Synthesis,structural and morphological characteristics,magnetic and optical properties of Co doped ZnO nanoparticles

Zn_1−xCo_xO (x==0.05, 0.10, 0.15) nanoparticles have been synthesized by an alternative wet-chemical synthesis route using the SimAdd technique. The as-obtained powders were investigated by FT-IR spectroscopy, X-ray diffraction and thermal analysis correlated with evolved gas analysis (TG–DTA–FT-IR) in order to determine their chemical nature, crystalline structure and to establish the decomposition sequences. The precipitates are generally amorphous, but low-intensity reflection peaks assigned both to the zinc oxalate dihydrate, and zinc hydroxide can be observed in the recorded patterns, indicating that hydroxy-oxalate precipitates were obtained.

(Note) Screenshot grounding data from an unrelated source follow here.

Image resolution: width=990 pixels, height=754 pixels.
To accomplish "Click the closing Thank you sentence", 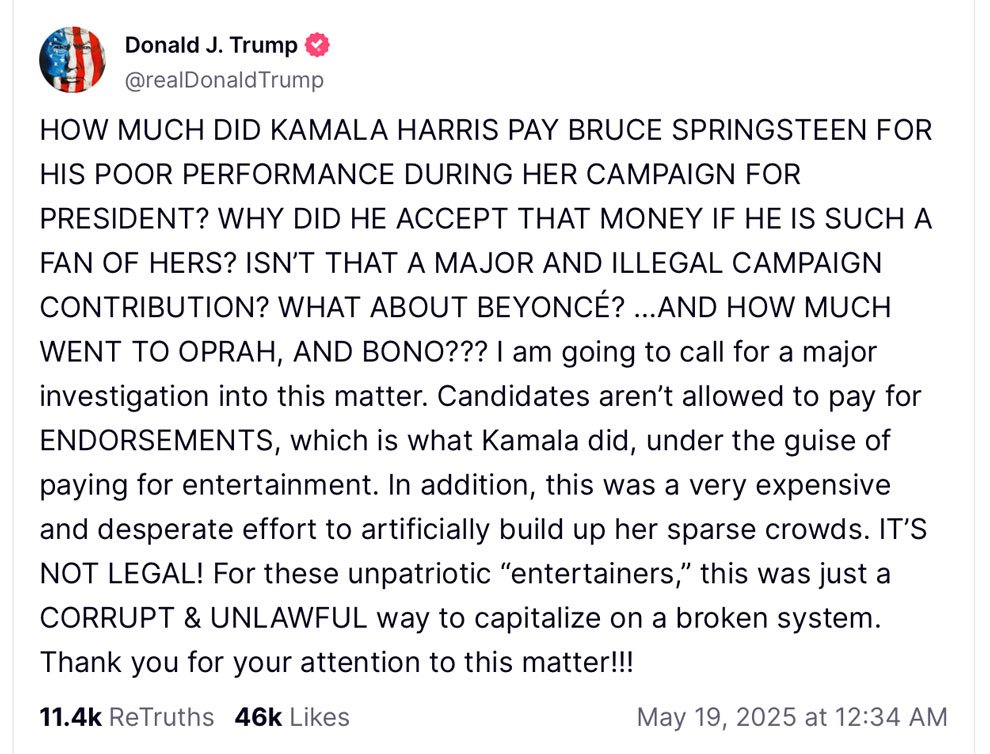I will pos(337,662).
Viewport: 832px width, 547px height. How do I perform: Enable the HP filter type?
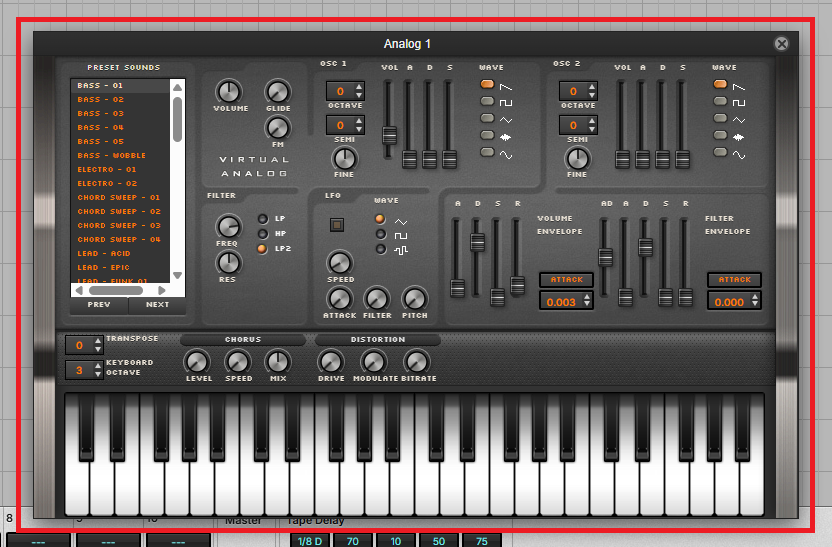pyautogui.click(x=263, y=233)
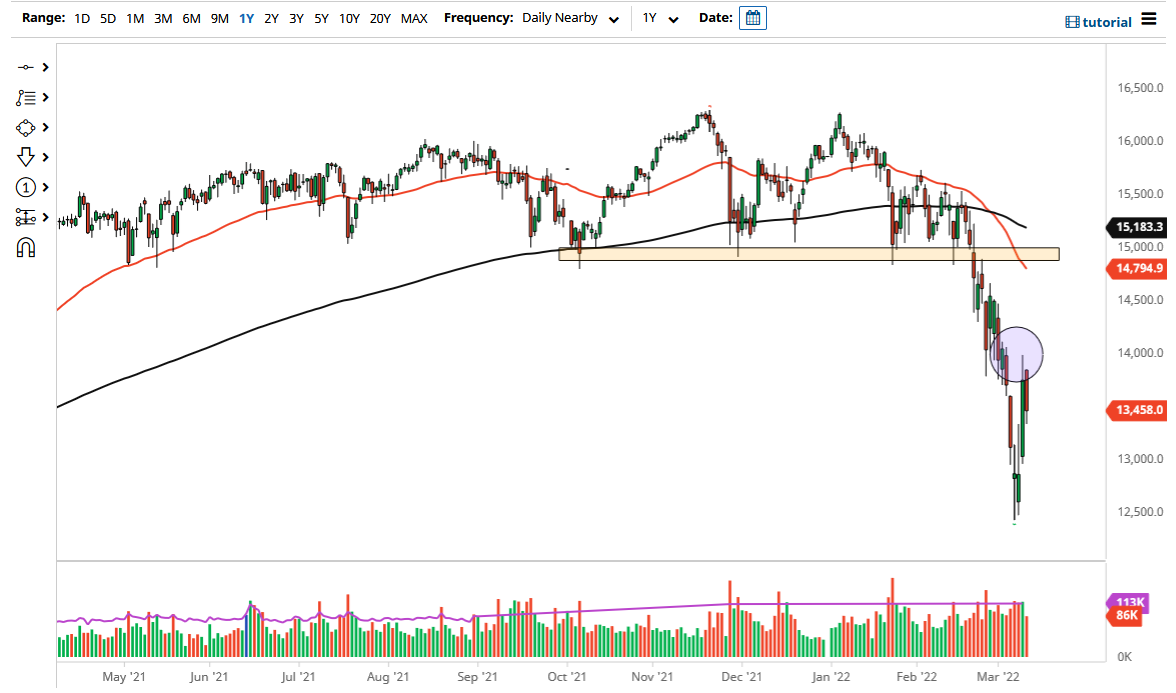Screen dimensions: 1176x693
Task: Switch range to MAX
Action: tap(414, 18)
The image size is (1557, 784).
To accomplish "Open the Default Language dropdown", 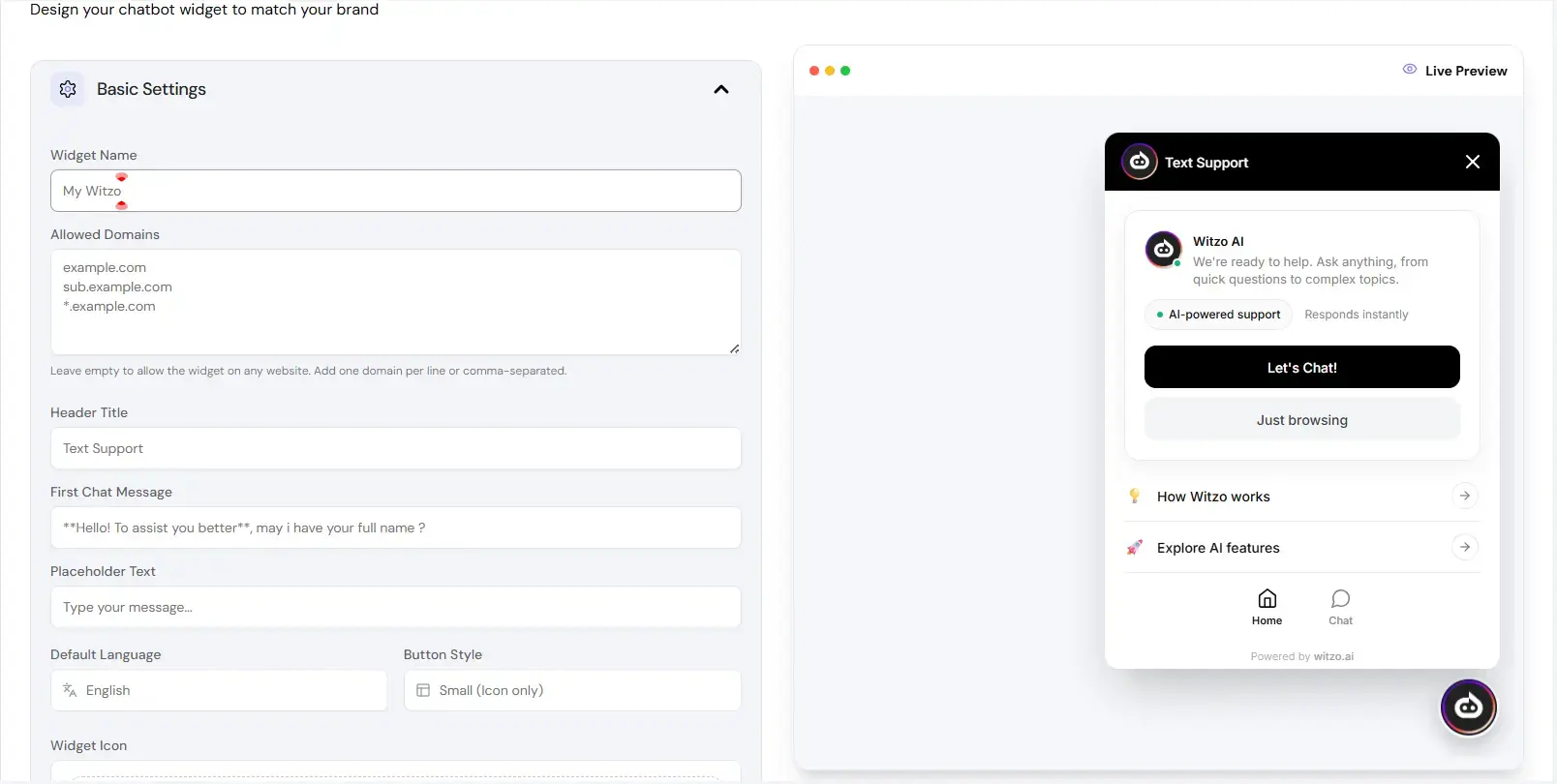I will coord(219,690).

The structure, morphology and magnetic properties of the thermally treated samples have been investigated by X-ray diffraction, FT-IR, HRTEM, SAED, UV–vis and EPR. XRD studies reveal a hexagonal wurtzite-type structure for all Zn_1−xCo_xO samples. TEM investigations show particle size between 28 and 37 nm, with spherical and polyhedral shapes and with tendency to form aggregates. The presence of a Co₃O₄ secondary phase was evidenced by XRD, UV–vis and EPR for the Zn_0.85Co_0.15O sample. The ferromagnetic behavior of the samples was revealed. The paper highlights that by varying the cobalt concentration it is possible to modulate the structural, morphological, optical and magnetic properties.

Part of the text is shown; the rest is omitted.